2.2. cuFile Configuration Settings

This section provides information about the cuFile configuration changes in GDS. The cuFile configuration settings in GDS are stored in the /etc/cufile.json file.

To display the configuration setting, run the following command:
$cat /etc/cufile.json
Here is a portion of the sample output:
"properties": {
            // max IO size issued by cuFile to nvidia-fs driver (in KB)
            "max_direct_io_size_kb" : 16384,
            ...
    }

For the requested IO size, GDS issues IO requests sequentially in chunks of reads/writes that are based on the max_direct_io_size parameter. Larger values of max_direct_io_size will result in a reduced number of calls to the IO stack and might result in higher throughput.

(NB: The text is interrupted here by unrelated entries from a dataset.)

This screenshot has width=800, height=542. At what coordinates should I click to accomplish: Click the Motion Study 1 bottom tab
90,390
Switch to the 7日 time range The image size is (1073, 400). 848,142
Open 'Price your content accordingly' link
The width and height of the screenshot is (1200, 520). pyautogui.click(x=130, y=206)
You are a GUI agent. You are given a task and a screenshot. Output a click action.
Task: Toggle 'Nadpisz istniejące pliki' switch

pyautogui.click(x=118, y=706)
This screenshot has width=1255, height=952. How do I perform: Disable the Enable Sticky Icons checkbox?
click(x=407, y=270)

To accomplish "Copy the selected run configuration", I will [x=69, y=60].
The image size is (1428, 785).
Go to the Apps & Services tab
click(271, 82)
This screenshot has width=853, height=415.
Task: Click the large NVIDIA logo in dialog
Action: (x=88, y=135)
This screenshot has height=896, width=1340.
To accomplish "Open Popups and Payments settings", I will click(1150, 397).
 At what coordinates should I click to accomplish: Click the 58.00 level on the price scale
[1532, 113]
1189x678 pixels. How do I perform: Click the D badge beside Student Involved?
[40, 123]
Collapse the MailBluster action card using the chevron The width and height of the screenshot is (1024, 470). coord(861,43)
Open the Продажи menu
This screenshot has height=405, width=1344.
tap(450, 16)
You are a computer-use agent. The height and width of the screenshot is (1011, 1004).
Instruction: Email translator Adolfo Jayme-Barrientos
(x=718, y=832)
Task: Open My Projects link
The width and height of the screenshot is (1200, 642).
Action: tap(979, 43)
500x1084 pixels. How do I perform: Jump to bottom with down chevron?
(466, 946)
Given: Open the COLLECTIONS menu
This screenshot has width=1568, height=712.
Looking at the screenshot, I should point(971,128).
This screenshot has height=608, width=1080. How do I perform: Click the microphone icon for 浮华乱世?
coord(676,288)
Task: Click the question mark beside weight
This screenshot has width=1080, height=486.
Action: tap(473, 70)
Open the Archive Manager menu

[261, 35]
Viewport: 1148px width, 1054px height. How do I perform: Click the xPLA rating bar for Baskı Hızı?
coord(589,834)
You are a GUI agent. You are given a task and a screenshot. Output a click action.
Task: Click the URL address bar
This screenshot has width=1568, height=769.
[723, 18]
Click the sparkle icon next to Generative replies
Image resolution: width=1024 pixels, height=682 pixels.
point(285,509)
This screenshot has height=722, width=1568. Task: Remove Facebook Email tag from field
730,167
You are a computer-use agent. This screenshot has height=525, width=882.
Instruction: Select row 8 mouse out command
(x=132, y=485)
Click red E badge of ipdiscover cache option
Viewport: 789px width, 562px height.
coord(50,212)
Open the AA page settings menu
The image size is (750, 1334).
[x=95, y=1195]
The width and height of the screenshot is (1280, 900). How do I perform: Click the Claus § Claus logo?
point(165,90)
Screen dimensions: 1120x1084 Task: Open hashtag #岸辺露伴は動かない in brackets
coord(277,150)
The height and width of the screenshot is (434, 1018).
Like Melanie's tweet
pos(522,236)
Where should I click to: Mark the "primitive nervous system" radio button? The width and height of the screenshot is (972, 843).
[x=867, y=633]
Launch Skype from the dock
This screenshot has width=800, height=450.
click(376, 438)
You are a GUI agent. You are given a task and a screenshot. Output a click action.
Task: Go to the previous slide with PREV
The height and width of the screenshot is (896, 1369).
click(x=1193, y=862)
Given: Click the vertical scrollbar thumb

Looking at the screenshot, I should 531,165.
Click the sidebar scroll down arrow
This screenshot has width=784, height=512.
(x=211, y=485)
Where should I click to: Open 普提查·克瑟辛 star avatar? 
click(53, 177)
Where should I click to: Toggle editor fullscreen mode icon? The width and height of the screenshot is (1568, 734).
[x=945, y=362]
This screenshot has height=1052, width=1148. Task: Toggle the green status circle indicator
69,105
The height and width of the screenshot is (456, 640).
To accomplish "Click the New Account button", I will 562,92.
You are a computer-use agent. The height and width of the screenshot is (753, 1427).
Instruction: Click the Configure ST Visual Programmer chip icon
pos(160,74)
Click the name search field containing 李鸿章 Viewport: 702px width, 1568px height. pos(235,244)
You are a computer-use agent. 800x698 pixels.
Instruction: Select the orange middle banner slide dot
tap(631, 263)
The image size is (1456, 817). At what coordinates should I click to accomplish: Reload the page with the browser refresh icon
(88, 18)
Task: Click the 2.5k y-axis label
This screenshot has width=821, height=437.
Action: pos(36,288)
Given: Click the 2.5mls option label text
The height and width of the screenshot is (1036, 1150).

The max_direct_io_size_kb parameter can be set to a value that is a multiple of 64K. This process defines the additional system memory that is used for each buffer during cuFileBufRegister up to a maximum value that is defined by the properties:max_direct_io_size_kb parameter. The maximum direct IO size that can be handled by the GDS is 16MB, and this value can be reduced to 1MB to reduce the amount of system memory that is used per buffer.

The total system memory that is used can be obtained from nvidia-fs stats.

In this example, each of 256 threads register a 1MB buffer for GDS.
  1. Run the following command:
    $ cat /proc/driver/nvidia-fs/stats
  2. Review the output:
    NVFS statistics(ver:1.0)
    Active Shadow-Buffer (MB): 256...
    

2.3. Filesystem Settings

This section provides information about the settings you need to make to use the Exascaler®, Weka filesystems, and VAST with GDS.

2.3.1. EXAScaler Filesystem

Here are the settings that you need to make to use the EXAScaler® filesystem with GDS.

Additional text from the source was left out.